Exercise instructions: Reproduce each of the following records word for word, omitting the pictures from your output.

[Screen grounding records]
- - -
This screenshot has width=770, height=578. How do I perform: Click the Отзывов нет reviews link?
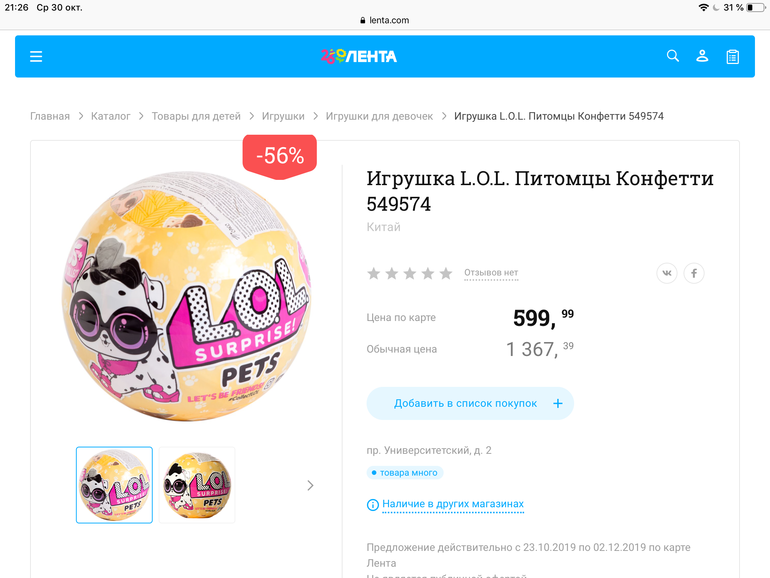click(491, 273)
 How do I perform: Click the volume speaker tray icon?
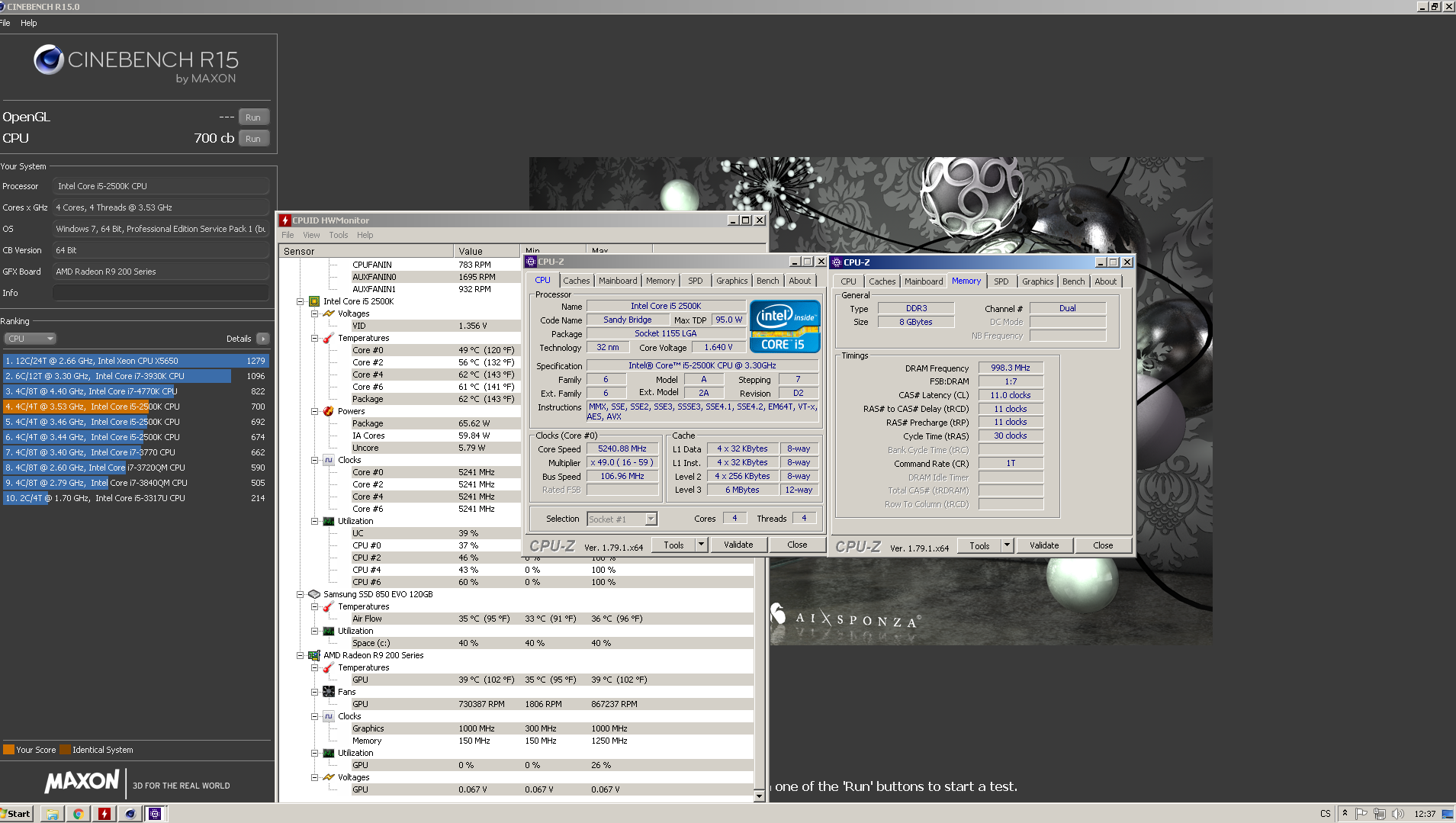(x=1397, y=814)
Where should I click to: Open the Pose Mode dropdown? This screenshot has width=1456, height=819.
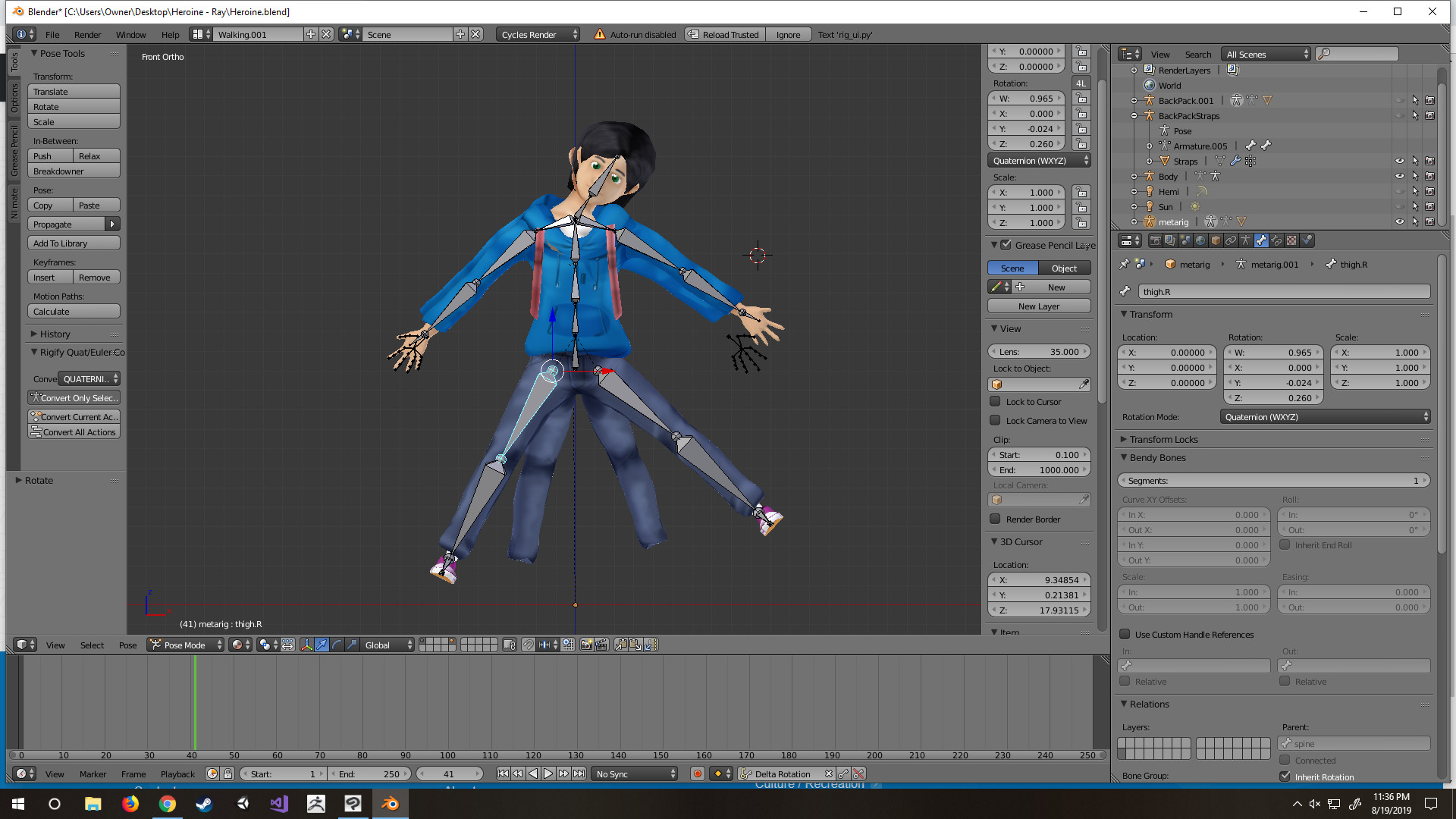[x=186, y=645]
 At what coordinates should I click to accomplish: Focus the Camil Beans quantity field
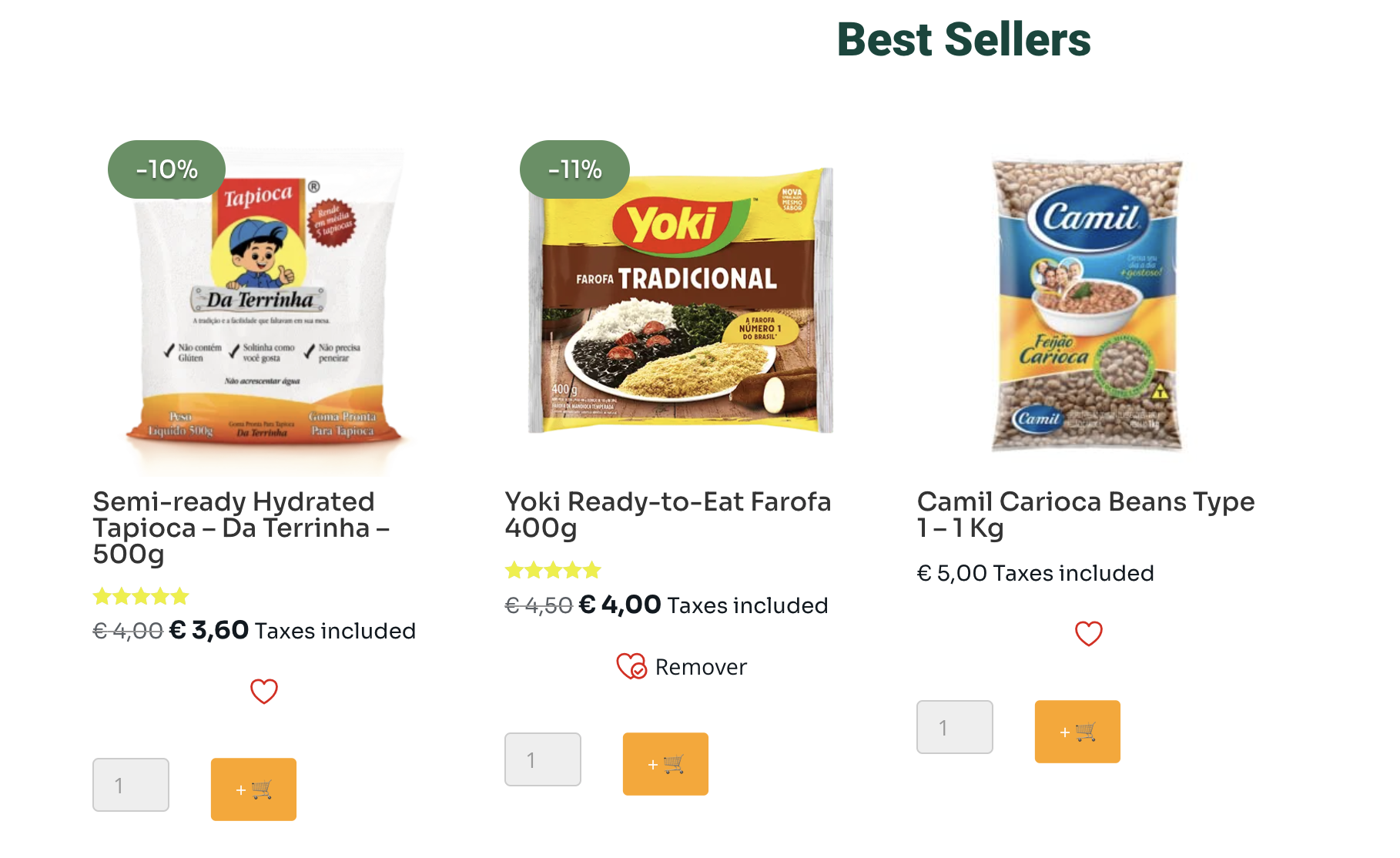point(955,727)
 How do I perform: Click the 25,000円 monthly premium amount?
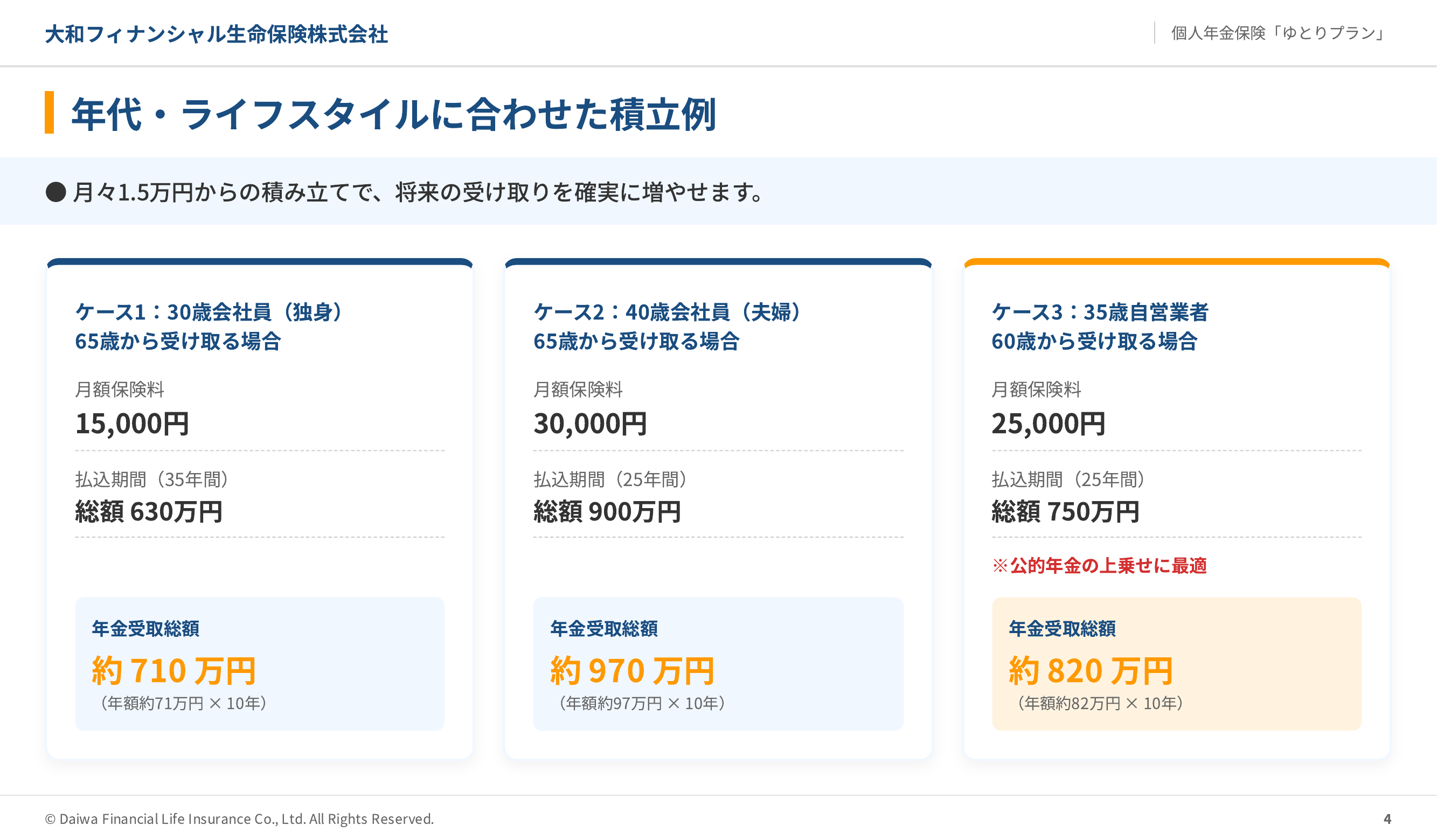[x=1048, y=424]
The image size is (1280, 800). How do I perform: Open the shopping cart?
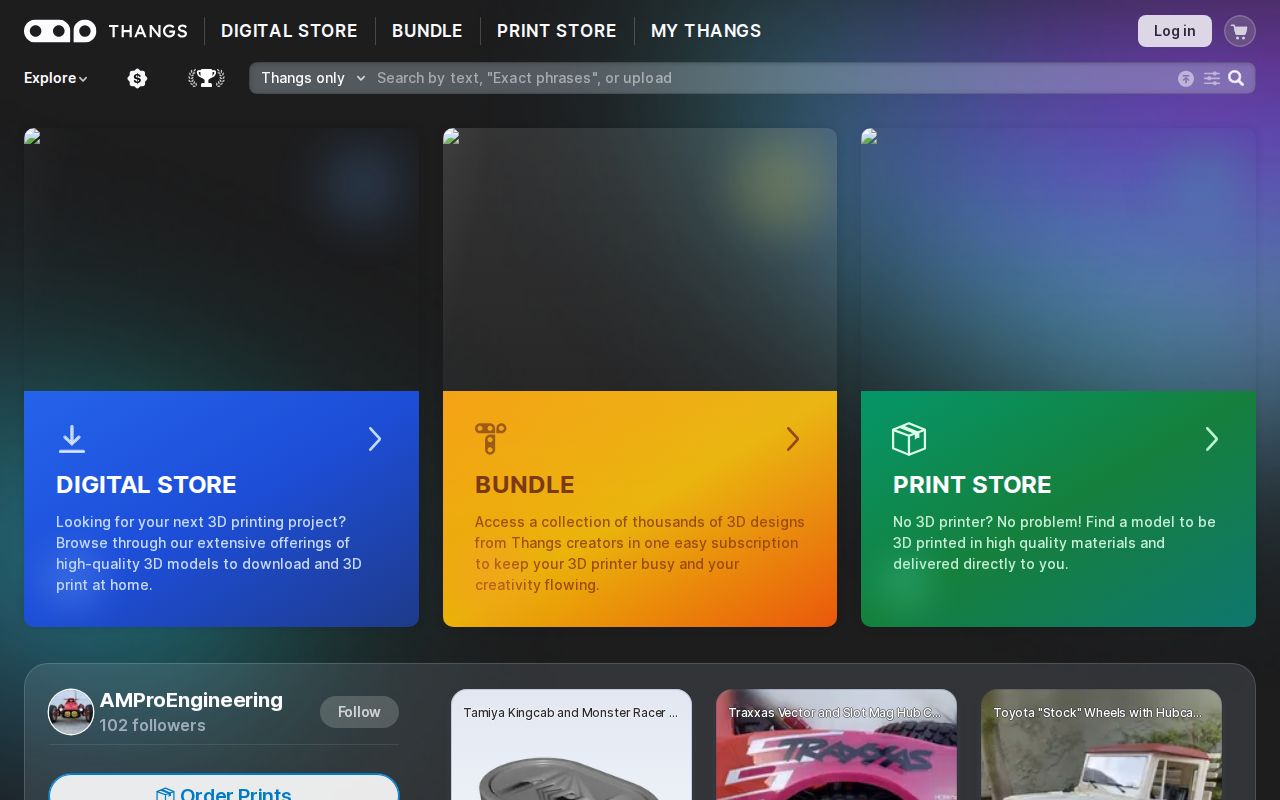pyautogui.click(x=1239, y=31)
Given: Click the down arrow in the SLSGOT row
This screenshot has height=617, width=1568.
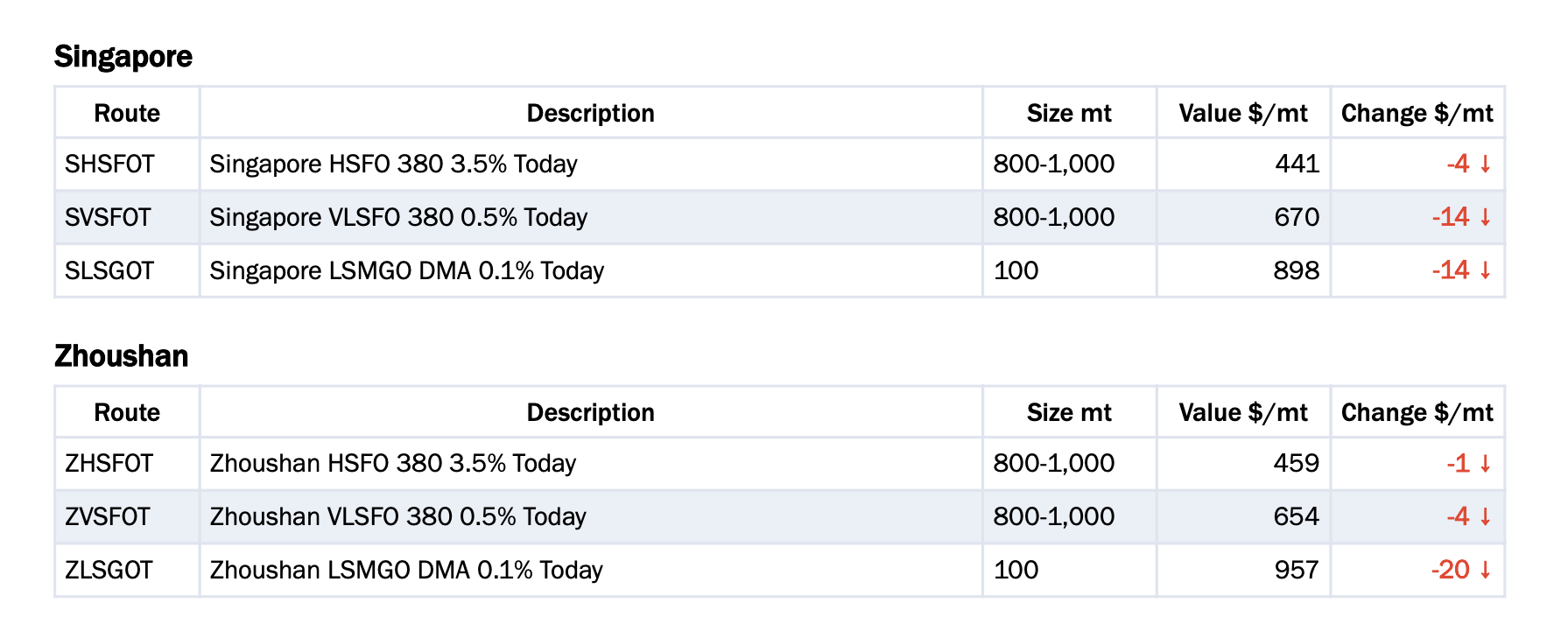Looking at the screenshot, I should 1486,271.
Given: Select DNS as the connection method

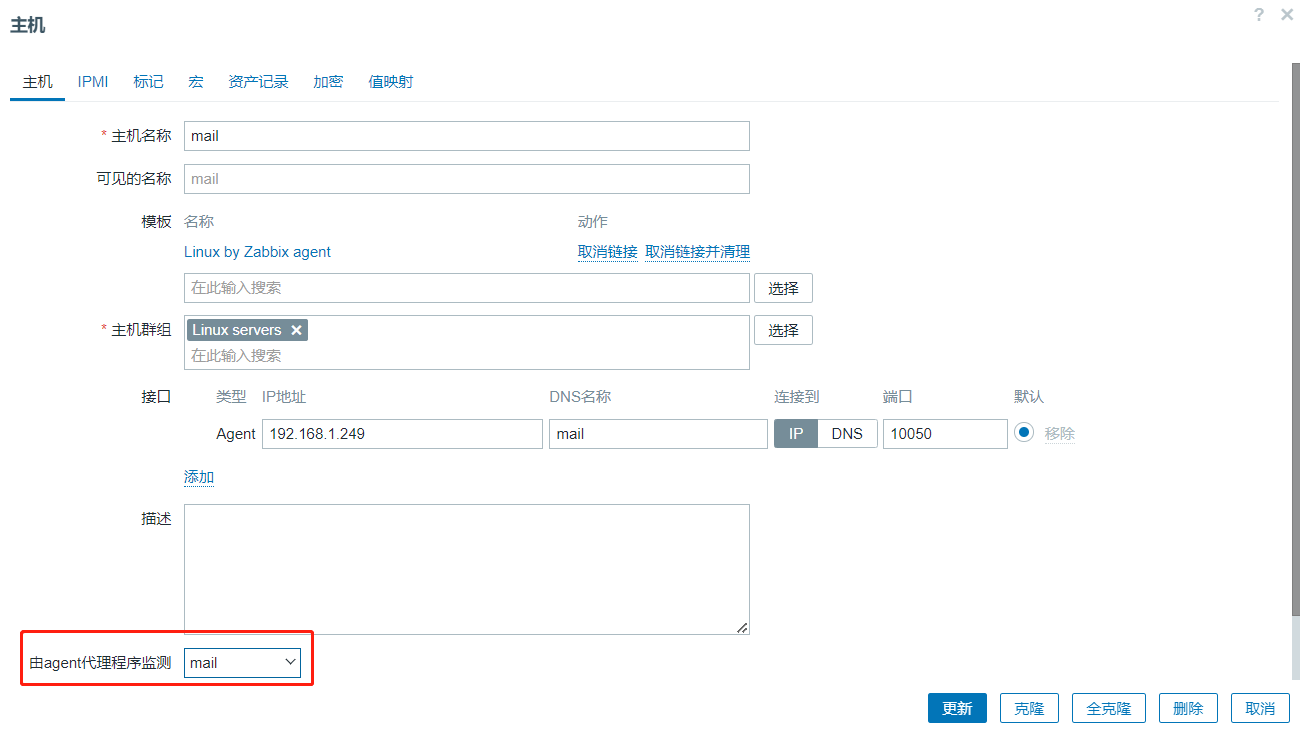Looking at the screenshot, I should click(847, 433).
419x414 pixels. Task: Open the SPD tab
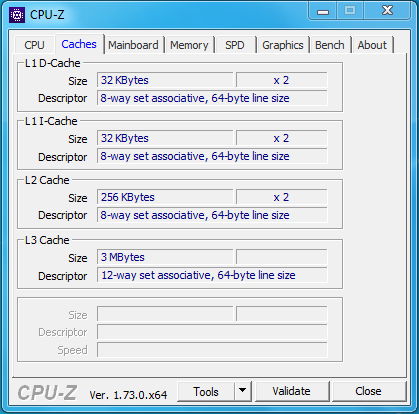coord(235,45)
- - -
Response below:
This screenshot has width=770, height=578. How do I perform: Click the Отзывов нет reviews link?
click(491, 273)
 How do I perform: Click the volume speaker tray icon?
(x=1397, y=814)
Where should I click to: Open the Pose Mode dropdown? This screenshot has width=1456, height=819.
[x=186, y=645]
 At what coordinates should I click to accomplish: Focus the Camil Beans quantity field
point(955,727)
 How do I perform: Click the 25,000円 monthly premium amount?
[x=1048, y=424]
The image size is (1280, 800). How do I perform: Open the shopping cart?
pyautogui.click(x=1239, y=31)
Given: Click the down arrow in the SLSGOT row
This screenshot has height=617, width=1568.
Looking at the screenshot, I should 1486,271.
Given: Select DNS as the connection method

Looking at the screenshot, I should click(847, 433).
419x414 pixels. Task: Open the SPD tab
coord(235,45)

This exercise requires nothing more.